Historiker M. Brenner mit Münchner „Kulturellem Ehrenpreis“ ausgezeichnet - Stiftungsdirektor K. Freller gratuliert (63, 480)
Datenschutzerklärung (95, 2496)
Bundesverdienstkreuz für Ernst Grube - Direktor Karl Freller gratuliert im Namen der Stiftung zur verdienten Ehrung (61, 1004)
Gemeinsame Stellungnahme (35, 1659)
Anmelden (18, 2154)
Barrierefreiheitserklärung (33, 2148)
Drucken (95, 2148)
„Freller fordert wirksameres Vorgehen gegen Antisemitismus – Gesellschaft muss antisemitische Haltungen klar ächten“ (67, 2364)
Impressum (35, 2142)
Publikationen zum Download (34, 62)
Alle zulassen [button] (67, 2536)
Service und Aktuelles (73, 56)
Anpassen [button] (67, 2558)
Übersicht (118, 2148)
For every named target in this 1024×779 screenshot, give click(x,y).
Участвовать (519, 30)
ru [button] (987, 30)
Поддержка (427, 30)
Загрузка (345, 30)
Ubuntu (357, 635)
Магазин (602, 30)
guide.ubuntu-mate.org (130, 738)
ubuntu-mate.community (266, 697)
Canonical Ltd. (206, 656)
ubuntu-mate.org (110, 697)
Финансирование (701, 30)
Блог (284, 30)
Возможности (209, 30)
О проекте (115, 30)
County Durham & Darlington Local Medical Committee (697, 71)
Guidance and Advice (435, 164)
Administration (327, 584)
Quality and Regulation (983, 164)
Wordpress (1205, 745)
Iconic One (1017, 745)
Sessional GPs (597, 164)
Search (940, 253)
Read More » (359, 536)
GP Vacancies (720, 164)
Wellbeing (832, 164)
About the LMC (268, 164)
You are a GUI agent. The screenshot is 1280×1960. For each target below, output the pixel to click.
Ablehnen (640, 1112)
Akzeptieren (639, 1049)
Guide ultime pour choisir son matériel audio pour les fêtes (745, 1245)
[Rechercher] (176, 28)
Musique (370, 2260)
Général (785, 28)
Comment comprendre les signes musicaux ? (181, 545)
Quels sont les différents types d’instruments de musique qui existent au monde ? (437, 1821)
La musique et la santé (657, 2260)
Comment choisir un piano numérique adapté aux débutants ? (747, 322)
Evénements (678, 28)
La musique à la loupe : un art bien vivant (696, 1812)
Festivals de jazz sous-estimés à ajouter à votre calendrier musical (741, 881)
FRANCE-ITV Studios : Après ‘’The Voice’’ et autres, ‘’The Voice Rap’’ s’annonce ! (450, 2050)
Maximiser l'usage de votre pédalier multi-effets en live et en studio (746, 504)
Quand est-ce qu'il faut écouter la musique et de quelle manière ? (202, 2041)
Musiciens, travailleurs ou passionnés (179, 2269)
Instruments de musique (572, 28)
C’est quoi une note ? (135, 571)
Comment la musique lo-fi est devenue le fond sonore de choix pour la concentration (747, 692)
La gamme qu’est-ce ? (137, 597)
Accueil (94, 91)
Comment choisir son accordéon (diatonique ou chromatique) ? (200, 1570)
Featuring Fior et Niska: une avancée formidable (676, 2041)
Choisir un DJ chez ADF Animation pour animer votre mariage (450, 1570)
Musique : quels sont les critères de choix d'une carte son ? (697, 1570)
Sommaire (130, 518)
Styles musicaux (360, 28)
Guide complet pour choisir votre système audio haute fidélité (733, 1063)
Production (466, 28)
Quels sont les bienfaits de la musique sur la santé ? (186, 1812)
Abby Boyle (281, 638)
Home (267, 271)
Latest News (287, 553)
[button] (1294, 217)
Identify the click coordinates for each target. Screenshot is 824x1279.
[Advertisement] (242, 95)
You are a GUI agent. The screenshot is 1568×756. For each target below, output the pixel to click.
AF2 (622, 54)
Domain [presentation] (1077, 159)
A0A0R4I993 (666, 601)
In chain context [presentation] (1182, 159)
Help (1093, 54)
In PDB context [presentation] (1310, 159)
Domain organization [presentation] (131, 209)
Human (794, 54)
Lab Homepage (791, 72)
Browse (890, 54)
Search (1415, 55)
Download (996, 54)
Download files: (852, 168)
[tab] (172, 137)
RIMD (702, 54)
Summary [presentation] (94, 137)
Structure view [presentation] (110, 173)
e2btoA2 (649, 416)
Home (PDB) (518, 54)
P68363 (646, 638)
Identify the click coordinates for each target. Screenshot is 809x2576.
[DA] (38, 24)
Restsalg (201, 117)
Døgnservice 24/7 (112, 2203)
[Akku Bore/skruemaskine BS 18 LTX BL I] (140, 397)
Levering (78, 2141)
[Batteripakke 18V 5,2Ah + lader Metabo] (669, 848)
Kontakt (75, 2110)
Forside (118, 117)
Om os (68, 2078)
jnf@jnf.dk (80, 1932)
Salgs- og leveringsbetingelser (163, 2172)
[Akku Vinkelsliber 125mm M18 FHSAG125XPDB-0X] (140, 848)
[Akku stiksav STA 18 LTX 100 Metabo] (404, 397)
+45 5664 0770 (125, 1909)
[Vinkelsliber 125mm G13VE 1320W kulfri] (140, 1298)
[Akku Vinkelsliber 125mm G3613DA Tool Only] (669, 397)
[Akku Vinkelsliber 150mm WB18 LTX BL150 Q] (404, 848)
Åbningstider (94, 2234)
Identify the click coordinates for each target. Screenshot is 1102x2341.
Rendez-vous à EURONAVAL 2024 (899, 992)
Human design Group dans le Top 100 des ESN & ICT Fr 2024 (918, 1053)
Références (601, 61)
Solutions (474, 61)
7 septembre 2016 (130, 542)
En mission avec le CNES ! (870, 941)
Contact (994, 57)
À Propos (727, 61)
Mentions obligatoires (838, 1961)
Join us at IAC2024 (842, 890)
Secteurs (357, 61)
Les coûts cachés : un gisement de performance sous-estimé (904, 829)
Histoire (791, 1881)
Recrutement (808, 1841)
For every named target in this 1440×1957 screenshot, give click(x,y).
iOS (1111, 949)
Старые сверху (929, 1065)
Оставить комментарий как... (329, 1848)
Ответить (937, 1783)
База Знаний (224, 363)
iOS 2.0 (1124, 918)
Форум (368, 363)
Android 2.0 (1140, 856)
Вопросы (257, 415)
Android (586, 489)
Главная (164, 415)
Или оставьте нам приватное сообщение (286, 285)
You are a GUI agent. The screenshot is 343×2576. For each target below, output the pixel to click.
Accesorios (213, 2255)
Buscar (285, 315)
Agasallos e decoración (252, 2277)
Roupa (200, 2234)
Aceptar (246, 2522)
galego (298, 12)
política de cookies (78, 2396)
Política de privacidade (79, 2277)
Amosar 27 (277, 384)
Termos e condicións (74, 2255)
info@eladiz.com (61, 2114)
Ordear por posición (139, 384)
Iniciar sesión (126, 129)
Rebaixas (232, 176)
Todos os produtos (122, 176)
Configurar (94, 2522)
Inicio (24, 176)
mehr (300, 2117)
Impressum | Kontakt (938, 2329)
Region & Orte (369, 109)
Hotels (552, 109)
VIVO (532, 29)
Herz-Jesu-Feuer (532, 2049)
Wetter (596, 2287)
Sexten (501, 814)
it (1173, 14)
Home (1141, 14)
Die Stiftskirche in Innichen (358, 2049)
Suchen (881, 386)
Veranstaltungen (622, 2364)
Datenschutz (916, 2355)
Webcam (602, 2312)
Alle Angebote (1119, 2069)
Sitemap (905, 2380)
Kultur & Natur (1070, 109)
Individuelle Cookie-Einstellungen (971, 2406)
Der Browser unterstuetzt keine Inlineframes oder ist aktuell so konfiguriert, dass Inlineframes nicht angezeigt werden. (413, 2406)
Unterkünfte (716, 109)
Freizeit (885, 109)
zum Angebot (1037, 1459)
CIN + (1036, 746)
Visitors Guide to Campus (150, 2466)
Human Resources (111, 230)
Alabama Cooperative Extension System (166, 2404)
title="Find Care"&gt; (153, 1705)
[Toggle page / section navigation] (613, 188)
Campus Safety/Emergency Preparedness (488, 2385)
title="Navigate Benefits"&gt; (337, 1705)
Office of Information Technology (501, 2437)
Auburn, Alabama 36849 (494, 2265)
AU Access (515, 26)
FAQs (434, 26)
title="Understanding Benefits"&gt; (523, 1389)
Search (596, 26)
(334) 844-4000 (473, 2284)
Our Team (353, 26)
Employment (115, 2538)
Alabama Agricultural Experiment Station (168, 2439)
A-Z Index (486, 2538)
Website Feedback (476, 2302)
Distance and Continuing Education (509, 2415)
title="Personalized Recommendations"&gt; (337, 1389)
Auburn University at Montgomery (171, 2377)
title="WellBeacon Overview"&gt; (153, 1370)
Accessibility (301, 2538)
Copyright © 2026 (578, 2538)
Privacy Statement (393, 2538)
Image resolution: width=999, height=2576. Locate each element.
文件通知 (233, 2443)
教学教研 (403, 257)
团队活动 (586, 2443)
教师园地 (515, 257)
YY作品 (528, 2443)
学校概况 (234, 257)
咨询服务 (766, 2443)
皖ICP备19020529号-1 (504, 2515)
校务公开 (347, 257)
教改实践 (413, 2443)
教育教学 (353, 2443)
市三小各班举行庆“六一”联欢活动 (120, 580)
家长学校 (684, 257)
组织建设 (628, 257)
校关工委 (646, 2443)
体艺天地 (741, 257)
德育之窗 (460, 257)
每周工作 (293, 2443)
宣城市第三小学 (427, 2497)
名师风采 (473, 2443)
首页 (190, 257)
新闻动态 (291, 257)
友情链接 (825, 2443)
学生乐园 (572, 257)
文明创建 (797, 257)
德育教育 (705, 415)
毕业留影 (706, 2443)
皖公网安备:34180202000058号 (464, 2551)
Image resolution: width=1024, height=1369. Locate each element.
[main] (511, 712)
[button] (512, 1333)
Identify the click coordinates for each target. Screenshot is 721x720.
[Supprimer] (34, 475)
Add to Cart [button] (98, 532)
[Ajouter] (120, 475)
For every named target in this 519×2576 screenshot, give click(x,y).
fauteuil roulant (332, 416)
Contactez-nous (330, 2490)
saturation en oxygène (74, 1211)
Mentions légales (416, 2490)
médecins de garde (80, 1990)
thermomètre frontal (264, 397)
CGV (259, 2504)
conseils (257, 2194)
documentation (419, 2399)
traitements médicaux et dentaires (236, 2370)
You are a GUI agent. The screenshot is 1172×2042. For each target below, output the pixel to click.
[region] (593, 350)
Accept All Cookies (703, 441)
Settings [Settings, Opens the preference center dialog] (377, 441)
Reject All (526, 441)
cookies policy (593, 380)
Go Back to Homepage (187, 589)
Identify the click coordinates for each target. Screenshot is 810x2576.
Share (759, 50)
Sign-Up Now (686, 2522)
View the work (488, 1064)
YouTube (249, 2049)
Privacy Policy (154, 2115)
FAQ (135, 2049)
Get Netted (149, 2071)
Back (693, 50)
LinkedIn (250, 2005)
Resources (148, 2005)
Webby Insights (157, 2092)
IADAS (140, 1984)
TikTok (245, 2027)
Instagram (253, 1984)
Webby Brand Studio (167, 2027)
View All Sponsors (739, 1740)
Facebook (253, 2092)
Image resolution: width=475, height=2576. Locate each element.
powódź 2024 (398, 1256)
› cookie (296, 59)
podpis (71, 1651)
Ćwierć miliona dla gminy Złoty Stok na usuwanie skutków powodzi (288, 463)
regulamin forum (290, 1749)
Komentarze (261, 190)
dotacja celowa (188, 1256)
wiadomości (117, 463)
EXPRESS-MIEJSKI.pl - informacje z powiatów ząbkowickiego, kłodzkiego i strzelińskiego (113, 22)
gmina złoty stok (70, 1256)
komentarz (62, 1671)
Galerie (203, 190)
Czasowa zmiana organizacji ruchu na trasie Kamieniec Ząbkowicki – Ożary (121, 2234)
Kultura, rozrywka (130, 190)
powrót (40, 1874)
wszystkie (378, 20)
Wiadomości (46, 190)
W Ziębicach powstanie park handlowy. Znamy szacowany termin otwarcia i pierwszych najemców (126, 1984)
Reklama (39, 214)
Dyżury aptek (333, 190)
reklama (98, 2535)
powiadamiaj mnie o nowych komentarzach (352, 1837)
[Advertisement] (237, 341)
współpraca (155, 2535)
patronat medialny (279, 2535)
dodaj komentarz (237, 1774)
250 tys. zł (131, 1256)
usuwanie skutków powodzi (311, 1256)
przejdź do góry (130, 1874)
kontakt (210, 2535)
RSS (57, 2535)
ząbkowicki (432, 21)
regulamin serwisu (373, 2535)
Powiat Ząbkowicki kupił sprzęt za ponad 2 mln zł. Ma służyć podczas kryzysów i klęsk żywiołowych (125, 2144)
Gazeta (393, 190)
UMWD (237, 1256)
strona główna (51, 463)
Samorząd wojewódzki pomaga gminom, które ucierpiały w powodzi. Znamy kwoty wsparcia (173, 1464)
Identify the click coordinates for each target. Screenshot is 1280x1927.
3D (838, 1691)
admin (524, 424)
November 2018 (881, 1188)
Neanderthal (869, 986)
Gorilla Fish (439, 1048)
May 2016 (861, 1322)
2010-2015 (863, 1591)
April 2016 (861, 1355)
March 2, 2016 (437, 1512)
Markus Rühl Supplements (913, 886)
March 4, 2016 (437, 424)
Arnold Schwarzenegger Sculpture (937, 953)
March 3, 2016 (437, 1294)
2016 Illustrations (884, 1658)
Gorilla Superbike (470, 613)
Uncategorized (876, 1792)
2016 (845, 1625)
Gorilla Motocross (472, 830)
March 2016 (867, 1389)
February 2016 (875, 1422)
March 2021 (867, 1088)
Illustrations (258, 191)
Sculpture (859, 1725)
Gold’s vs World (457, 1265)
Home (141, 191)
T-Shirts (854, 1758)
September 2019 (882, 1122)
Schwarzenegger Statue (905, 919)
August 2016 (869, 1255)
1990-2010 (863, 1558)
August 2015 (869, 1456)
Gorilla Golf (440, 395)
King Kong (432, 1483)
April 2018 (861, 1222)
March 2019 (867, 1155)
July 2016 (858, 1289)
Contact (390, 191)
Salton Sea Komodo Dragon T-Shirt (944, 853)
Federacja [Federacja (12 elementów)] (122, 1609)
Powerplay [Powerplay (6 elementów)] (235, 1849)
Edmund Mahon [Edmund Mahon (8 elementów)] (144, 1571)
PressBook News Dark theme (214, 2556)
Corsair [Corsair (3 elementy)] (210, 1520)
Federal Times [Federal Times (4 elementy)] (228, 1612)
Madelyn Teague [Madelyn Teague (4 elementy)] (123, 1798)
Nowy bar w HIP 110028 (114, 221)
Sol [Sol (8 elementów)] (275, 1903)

· · · · ·

◆ **DIRECTIVE**
Arrange the lines of the material as a JSON list of strings, one string per line and no blank lines, from the line with "Возможности (209, 30)" up to and including the line with "[Rechercher] (176, 28)".

◆ **SOLUTION BELOW**
[
  "Возможности (209, 30)",
  "О проекте (115, 30)",
  "County Durham & Darlington Local Medical Committee (697, 71)",
  "Guidance and Advice (435, 164)",
  "Administration (327, 584)",
  "Quality and Regulation (983, 164)",
  "Wordpress (1205, 745)",
  "Iconic One (1017, 745)",
  "Sessional GPs (597, 164)",
  "Search (940, 253)",
  "Read More » (359, 536)",
  "GP Vacancies (720, 164)",
  "Wellbeing (832, 164)",
  "About the LMC (268, 164)",
  "You are a GUI agent. The screenshot is 1280×1960. For each target below, output the pixel to click.",
  "Ablehnen (640, 1112)",
  "Akzeptieren (639, 1049)",
  "Guide ultime pour choisir son matériel audio pour les fêtes (745, 1245)",
  "[Rechercher] (176, 28)"
]